L’ultima immagine, direttamente dal “cuore” di Plutone, mostra un pattern enigmatico, con tanto di fossi e avvallamenti
Più osserviamo Plutone, più diventa affascinante. Con la sua caratteristica formazione “a cuore”, le montagne di ghiaccio, le pianure a “pelle di serpente”, il pianeta nano riserva continue sorprese al team di scienziati New Horizons.

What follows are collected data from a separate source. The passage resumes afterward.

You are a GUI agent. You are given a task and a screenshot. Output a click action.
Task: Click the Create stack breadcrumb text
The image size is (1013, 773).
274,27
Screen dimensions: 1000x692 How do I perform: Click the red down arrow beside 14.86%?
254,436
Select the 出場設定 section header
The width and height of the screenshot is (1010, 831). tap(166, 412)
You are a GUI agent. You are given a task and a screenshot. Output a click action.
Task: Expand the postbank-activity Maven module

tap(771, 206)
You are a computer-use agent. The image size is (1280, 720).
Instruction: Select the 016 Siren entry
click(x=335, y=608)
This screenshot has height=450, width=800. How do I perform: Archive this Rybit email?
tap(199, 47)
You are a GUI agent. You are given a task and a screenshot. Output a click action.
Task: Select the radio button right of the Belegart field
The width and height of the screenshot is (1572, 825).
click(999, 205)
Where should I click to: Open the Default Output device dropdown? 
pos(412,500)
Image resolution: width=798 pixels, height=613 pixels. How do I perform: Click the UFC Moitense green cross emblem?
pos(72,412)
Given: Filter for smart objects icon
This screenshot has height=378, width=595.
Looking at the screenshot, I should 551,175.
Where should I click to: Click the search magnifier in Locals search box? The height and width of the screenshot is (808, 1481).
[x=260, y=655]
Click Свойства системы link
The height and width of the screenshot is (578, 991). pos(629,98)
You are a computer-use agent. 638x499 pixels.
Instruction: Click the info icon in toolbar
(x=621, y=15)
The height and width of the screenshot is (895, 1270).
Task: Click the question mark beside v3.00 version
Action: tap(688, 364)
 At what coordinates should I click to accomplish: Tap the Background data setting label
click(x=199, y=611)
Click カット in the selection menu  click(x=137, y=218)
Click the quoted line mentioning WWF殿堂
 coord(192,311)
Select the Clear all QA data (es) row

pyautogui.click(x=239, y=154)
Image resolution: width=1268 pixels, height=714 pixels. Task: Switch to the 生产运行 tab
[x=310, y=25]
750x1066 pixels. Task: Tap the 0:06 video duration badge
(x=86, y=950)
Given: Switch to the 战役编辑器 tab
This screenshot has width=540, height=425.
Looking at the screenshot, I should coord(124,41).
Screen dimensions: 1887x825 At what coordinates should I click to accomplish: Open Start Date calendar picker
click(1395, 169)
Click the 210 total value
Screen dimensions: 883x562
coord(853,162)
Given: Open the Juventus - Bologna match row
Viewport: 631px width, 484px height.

In alto possiamo osservare l’ultima immagine, direttamente dal “cuore” di Plutone, che mostra un pattern enigmatico, con tanto di fossi e avvallamenti: secondo gli scienziati quest’area (informalmente nota come Sputnik Planum) è composta da ghiaccio volatile come ad esempio l’azoto in forma solida e quindi ipotizzano che le caratteristiche (in genere dell’ampiezza di centinaia di metri e profonde alcune decine di metri) si siano formate dalla sublimazione o dall’evaporazione di questo ghiaccio. In ogni caso, l’origine delle formazioni rimane un mistero: come è particolarmente intrigante il fatto che non siano individuabili, anche a questa risoluzione, crateri da impatto, cosa che indica una estrema giovinezza dello Sputnik Planum.